- Task brief -
Among the records, which lines hold the word "agent"? Pick them out.

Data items
== Segment start ==
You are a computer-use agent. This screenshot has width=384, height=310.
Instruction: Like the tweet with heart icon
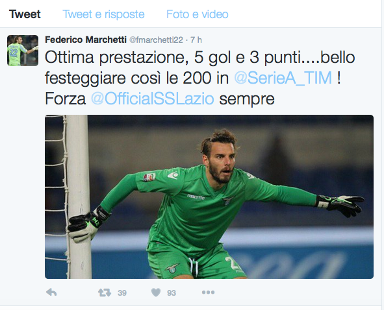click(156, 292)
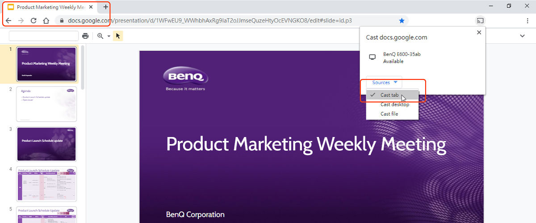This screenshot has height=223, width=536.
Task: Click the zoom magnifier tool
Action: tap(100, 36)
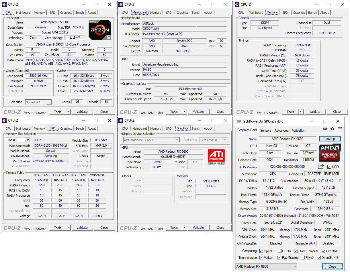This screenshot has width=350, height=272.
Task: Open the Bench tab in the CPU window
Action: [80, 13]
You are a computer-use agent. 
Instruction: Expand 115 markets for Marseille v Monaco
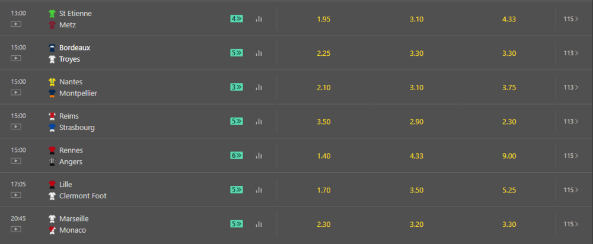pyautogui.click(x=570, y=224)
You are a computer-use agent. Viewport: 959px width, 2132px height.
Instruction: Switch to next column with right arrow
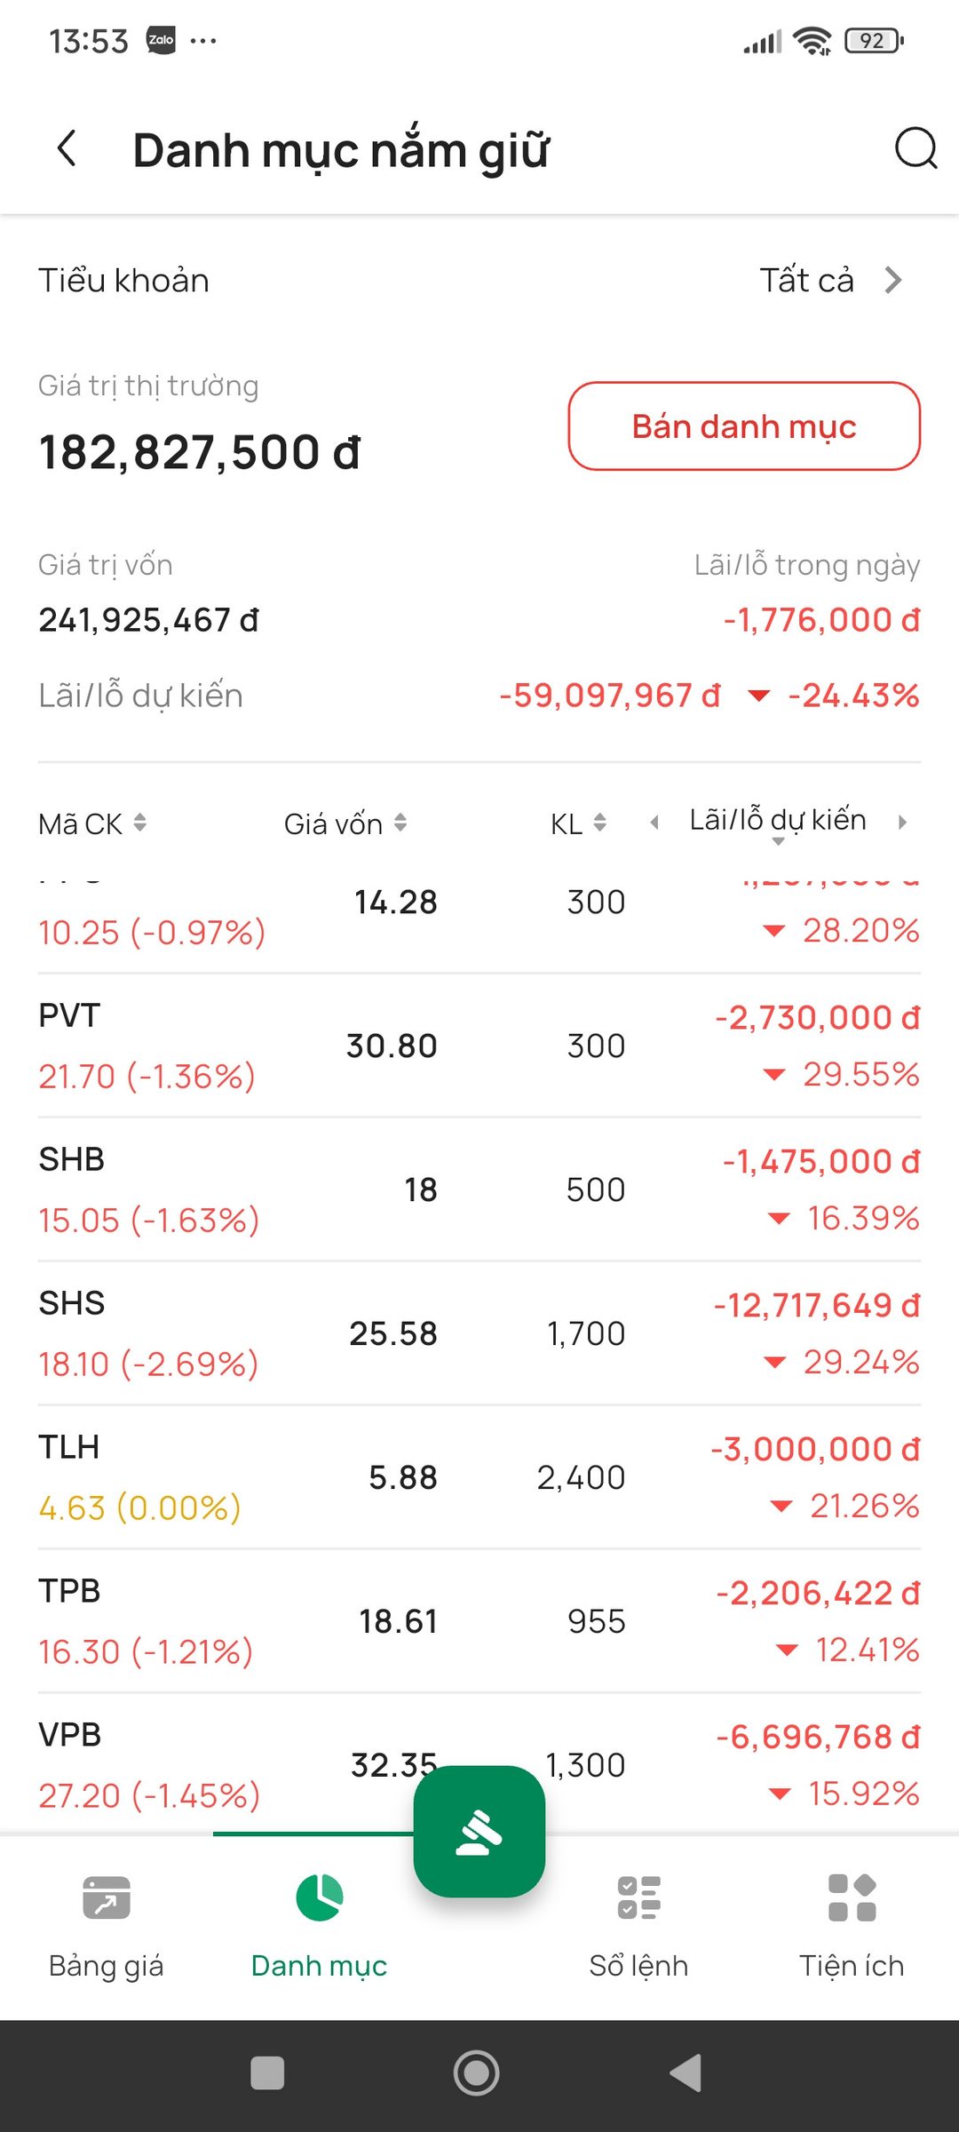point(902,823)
== Segment end ==
== Segment start ==
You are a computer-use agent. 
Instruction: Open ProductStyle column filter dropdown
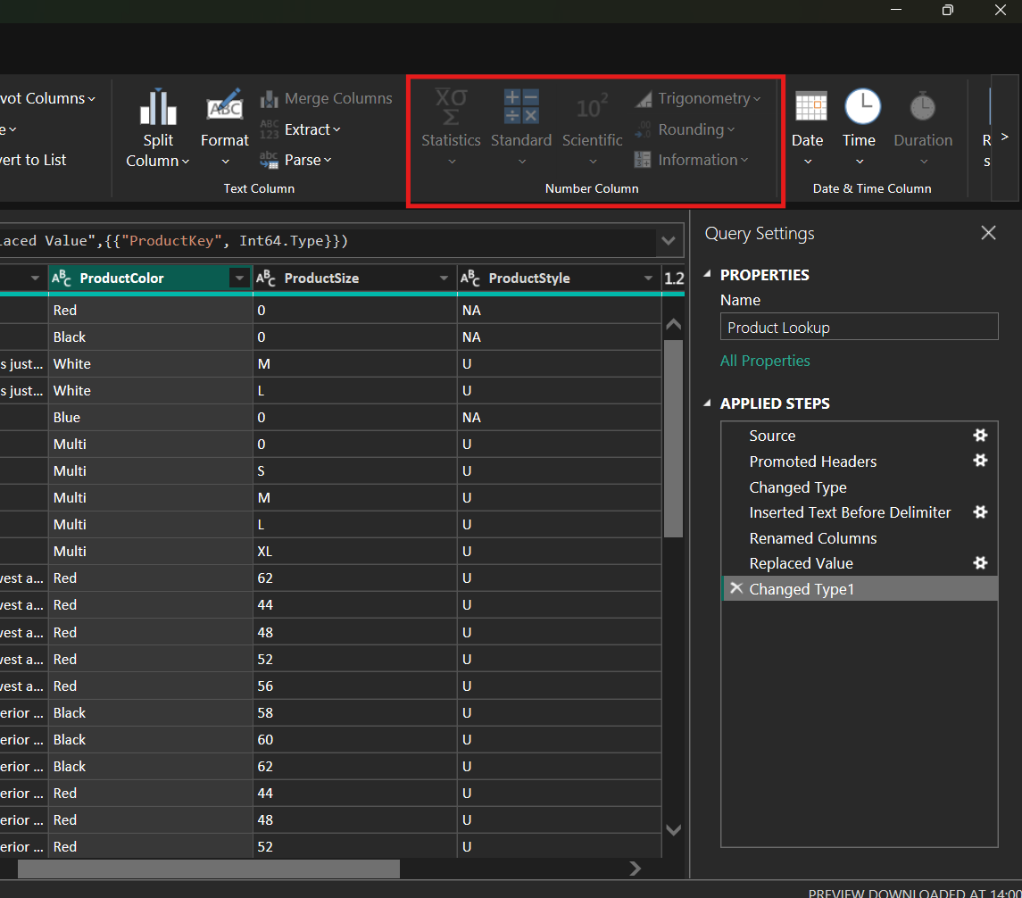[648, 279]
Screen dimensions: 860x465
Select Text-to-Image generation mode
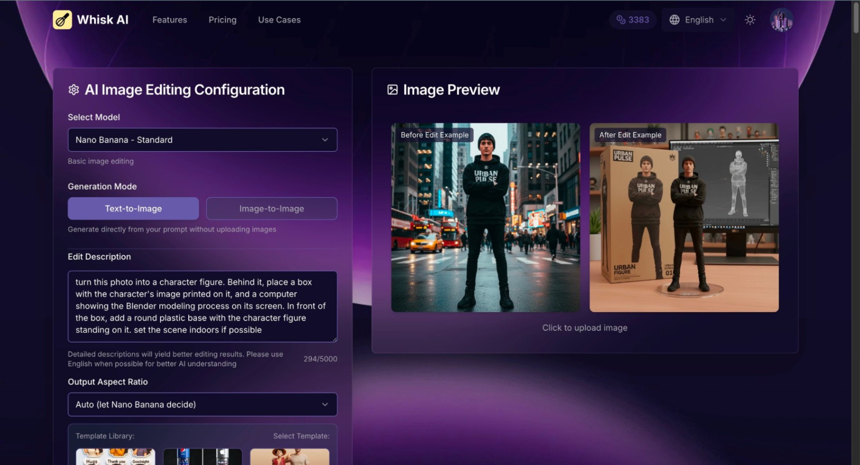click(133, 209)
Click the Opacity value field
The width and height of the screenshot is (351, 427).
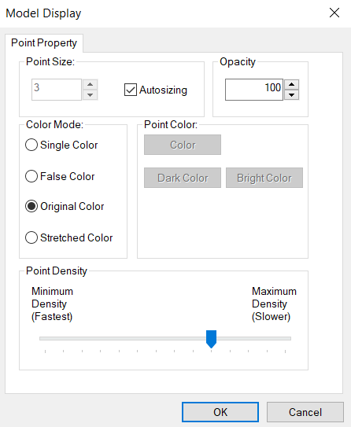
== Segment end ==
- Result -
You are a computer-use agent. This screenshot has width=384, height=310.
You are a computer-use agent. 
You are a computer-use agent. Viewport: 959px width, 2132px height.
You are a computer-use agent. 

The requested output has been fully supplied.